■ PROBLEM
Every line below from the one with "You are a computer-use agent." through the one with "Open the 文件(F) menu in Task Manager" should be retyped exactly, both ends included; no other lines and no pictures.

+++++

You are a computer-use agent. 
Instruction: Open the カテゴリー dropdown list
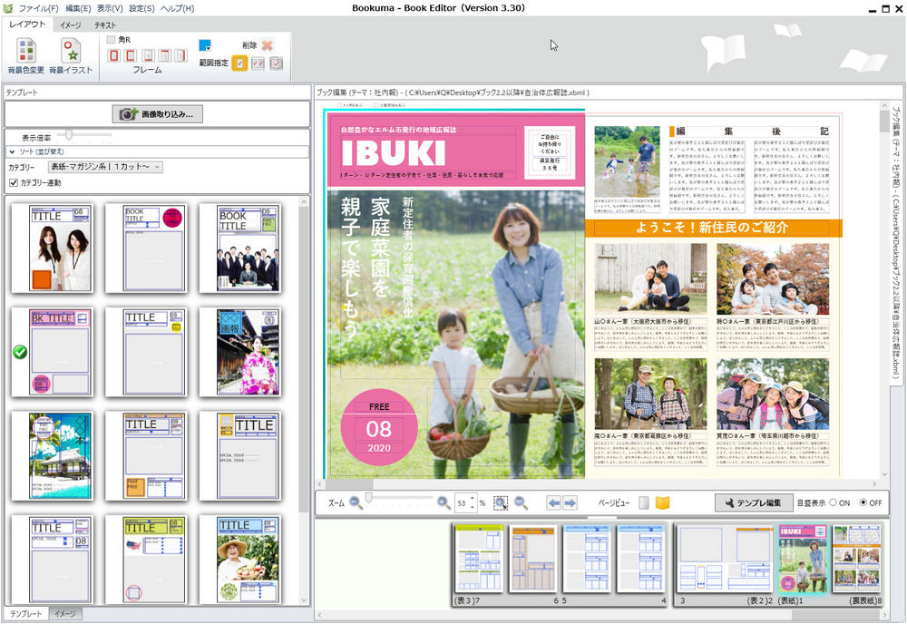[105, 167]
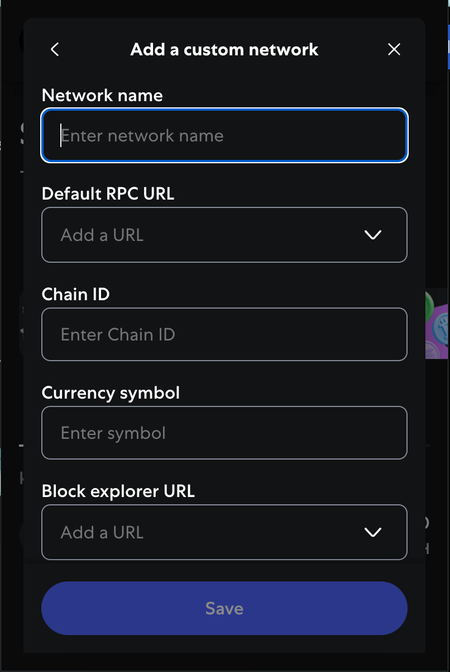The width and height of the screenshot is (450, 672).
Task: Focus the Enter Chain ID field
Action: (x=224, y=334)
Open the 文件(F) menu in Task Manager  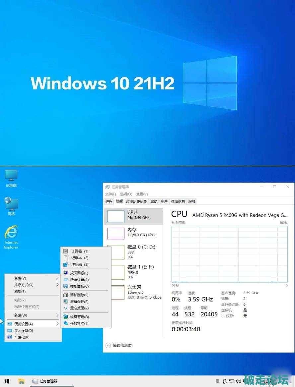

+++++

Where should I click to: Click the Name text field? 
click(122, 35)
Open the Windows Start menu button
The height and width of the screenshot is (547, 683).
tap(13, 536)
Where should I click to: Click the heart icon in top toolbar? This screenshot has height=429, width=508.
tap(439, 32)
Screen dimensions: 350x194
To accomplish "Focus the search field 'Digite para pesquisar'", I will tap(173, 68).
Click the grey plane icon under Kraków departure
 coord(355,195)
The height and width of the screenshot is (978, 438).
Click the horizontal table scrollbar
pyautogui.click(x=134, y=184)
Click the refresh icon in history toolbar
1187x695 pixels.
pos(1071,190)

+++++

■ EXERCISE ANSWER
You are a computer-use agent. 
Instruction: Open the カテゴリー dropdown list
[105, 167]
The width and height of the screenshot is (450, 672).
Task: Focus the Enter Chain ID field
Action: (x=224, y=334)
Open the 文件(F) menu in Task Manager  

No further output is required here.